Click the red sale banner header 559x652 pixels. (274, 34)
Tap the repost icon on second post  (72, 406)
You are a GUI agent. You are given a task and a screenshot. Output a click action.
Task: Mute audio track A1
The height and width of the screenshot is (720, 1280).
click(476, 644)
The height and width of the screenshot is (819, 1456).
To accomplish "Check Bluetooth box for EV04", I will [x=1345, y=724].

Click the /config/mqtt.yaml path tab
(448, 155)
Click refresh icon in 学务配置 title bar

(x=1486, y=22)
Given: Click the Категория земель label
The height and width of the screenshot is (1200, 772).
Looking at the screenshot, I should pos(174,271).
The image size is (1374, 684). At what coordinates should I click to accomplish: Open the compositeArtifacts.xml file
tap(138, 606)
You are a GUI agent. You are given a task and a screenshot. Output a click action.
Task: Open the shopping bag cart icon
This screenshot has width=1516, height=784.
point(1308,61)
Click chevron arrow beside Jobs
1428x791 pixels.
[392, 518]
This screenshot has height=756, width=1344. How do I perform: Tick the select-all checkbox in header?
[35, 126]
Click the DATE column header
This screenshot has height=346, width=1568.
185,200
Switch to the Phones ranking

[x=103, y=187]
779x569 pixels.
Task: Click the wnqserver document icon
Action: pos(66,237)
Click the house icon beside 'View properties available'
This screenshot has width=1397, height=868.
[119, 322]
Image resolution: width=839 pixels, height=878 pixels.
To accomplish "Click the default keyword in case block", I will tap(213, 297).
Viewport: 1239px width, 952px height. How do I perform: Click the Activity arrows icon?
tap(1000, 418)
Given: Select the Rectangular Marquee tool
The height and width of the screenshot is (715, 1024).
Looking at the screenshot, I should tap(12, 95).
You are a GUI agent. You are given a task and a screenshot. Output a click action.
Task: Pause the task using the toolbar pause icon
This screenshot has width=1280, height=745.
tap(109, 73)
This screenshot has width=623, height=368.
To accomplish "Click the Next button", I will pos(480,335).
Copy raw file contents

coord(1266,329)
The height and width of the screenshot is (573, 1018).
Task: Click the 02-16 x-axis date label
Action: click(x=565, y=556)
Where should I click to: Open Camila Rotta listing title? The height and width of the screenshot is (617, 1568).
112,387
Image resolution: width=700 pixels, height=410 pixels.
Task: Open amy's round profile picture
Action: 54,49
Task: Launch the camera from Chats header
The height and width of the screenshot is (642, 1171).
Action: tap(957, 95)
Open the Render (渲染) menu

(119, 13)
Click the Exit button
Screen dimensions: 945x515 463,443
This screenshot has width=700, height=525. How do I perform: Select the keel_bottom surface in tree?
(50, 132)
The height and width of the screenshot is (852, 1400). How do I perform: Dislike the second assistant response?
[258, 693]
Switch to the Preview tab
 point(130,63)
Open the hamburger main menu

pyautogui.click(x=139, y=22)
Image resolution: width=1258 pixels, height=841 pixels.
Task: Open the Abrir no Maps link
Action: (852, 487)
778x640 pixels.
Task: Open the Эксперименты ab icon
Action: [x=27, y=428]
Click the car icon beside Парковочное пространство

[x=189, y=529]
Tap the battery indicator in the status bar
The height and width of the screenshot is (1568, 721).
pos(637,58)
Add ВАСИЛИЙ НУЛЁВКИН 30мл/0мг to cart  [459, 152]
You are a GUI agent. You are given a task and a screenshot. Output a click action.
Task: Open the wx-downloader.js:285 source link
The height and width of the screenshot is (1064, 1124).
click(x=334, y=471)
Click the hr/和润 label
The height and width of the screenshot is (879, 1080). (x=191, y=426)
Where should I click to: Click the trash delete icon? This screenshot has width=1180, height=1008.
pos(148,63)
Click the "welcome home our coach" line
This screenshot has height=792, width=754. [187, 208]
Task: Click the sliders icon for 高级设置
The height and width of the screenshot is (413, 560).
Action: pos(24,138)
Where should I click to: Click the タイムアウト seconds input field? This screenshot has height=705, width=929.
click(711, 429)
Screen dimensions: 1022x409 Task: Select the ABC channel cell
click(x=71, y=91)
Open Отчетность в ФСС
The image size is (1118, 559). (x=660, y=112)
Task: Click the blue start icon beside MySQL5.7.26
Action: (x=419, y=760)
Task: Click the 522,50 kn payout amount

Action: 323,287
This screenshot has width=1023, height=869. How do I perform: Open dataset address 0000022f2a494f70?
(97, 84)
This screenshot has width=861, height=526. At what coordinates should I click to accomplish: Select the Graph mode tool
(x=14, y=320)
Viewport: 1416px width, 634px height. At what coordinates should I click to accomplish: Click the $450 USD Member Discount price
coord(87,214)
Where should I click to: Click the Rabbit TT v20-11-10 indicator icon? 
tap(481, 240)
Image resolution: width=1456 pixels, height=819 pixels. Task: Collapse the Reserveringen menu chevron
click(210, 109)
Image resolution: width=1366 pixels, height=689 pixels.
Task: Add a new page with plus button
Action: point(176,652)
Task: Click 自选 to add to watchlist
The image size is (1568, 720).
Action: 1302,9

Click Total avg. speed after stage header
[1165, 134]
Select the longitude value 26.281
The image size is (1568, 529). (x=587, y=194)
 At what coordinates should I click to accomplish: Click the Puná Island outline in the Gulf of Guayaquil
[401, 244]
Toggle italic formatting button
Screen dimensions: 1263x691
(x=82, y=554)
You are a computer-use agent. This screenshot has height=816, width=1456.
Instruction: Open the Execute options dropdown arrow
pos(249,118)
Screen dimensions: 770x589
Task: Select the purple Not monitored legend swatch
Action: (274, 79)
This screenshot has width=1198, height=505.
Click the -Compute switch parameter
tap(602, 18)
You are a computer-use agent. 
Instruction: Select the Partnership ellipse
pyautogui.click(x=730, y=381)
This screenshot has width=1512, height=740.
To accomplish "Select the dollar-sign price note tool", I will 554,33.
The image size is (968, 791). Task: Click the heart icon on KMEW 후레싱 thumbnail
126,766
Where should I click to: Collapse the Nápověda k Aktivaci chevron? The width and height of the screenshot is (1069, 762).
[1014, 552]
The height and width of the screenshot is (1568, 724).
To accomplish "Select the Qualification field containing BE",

What to work on:
Return the lines containing "cart", taking each one from the listing.

Result of this exercise:
Task: Open the shopping bag cart icon
Add ВАСИЛИЙ НУЛЁВКИН 30мл/0мг to cart  [459, 152]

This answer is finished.